◆ **RECORDS PROVIDED**:
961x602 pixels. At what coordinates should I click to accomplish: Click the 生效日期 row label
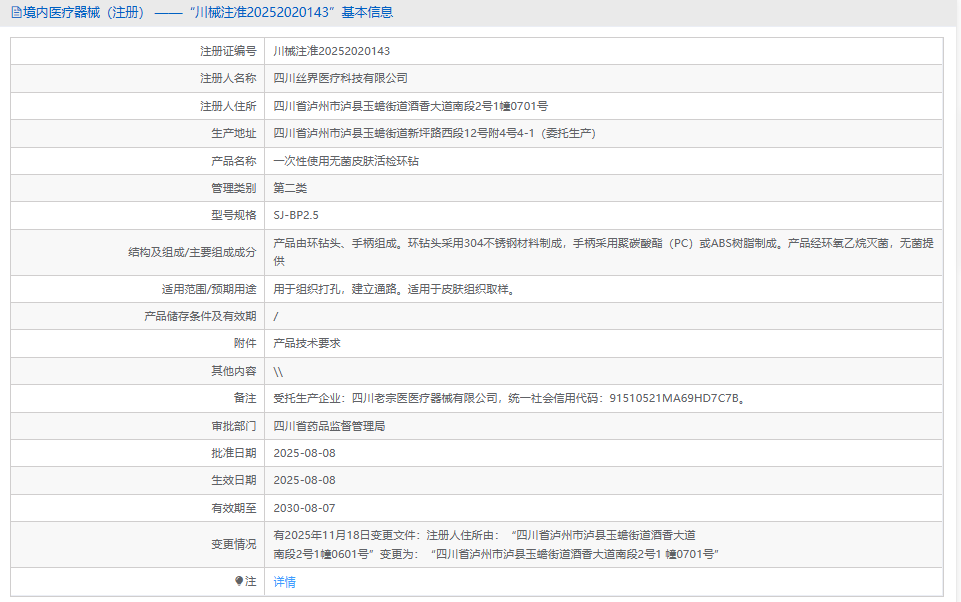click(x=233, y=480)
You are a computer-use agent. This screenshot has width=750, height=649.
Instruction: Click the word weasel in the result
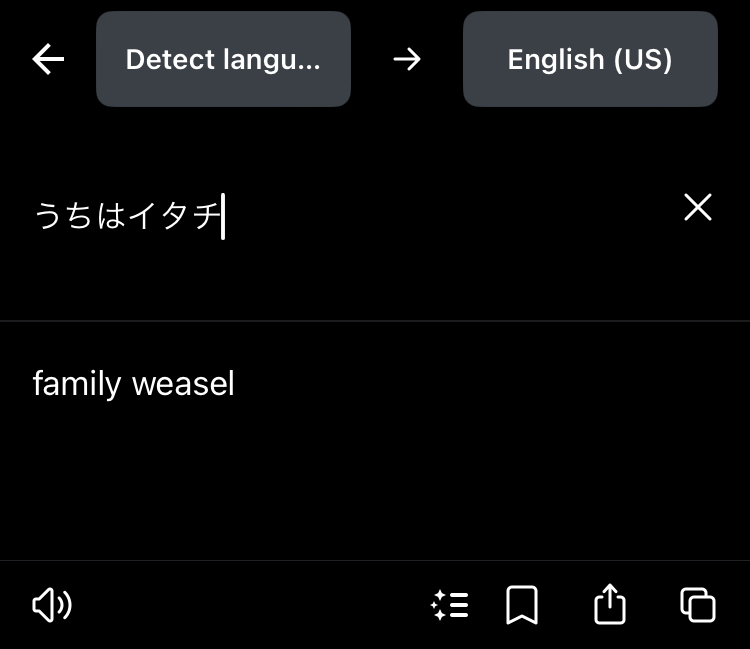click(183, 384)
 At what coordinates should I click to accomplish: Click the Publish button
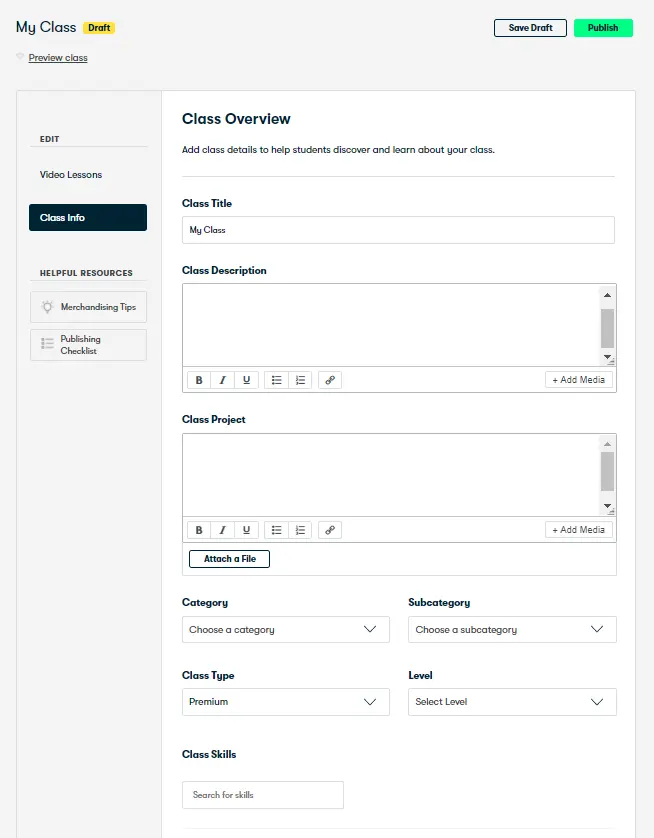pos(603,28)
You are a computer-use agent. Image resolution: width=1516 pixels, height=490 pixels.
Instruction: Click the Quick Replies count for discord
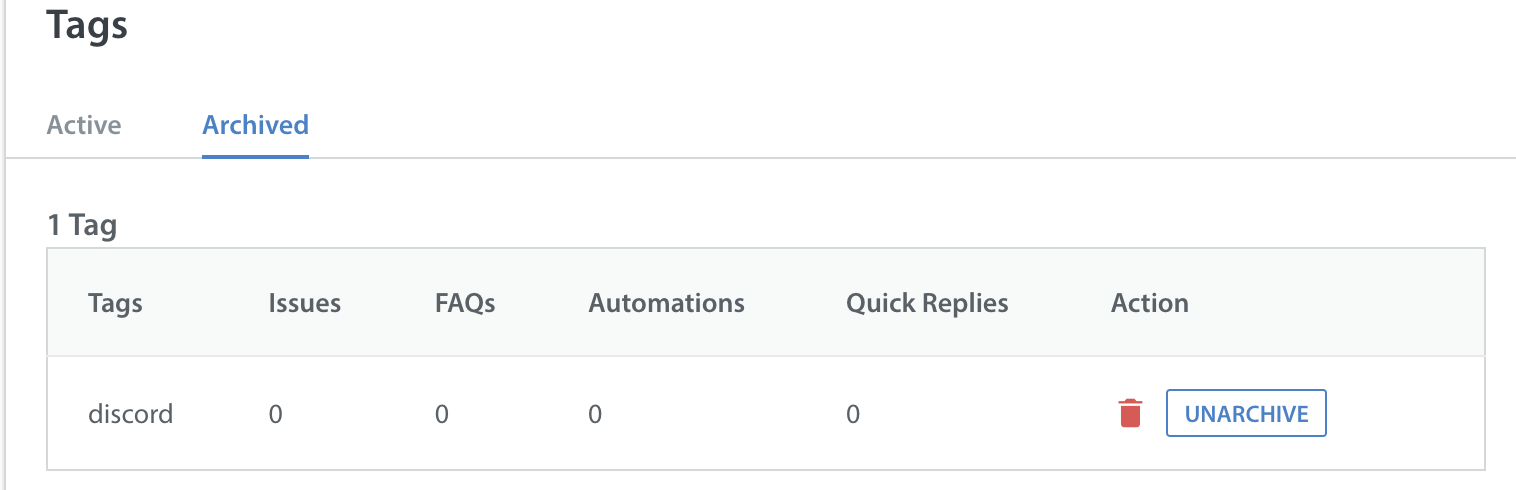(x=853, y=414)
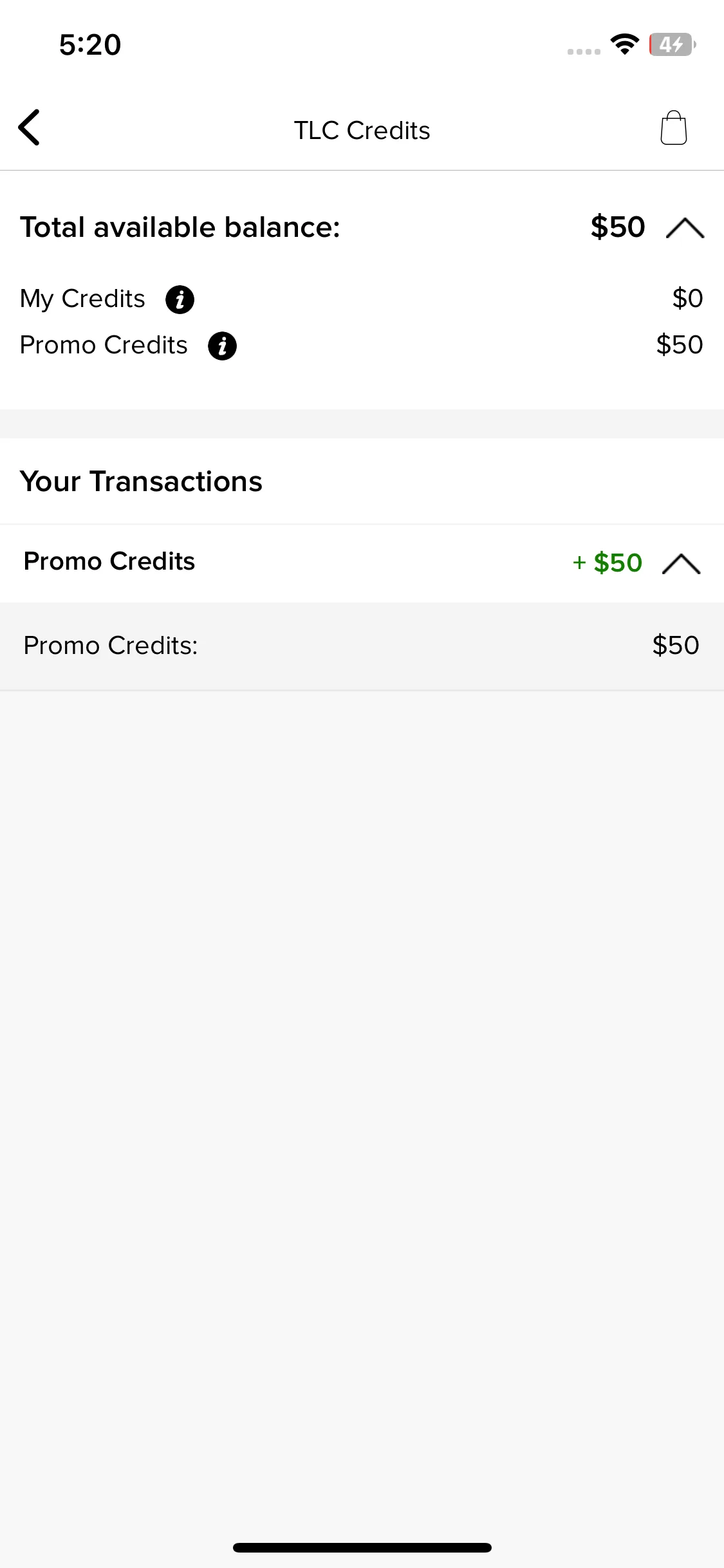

* * *

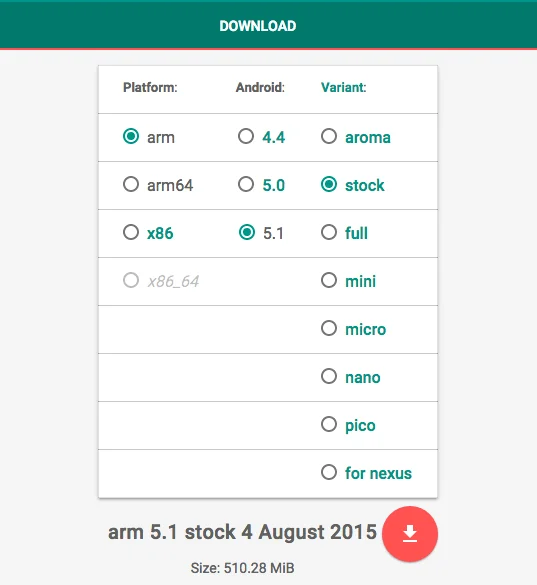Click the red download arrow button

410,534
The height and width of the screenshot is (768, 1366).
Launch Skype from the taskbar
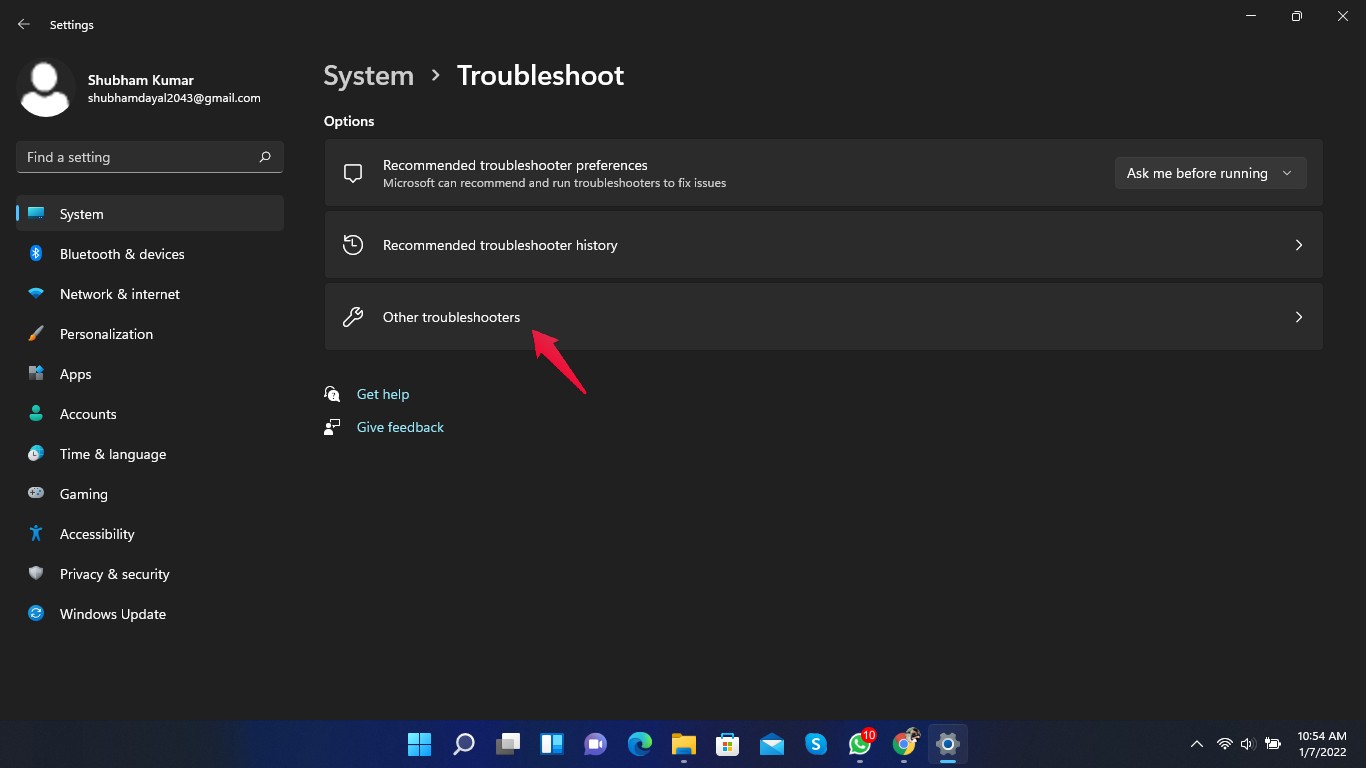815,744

◆ **TASK**: Your answer should be every line from the material above in which the word "width" appears.

◆ **ANSWER SECTION**:
You are a computer-use agent. This screenshot has width=750, height=649.
You are a computer-use agent. Image resolution: width=1516 pixels, height=490 pixels.
The height and width of the screenshot is (768, 1366).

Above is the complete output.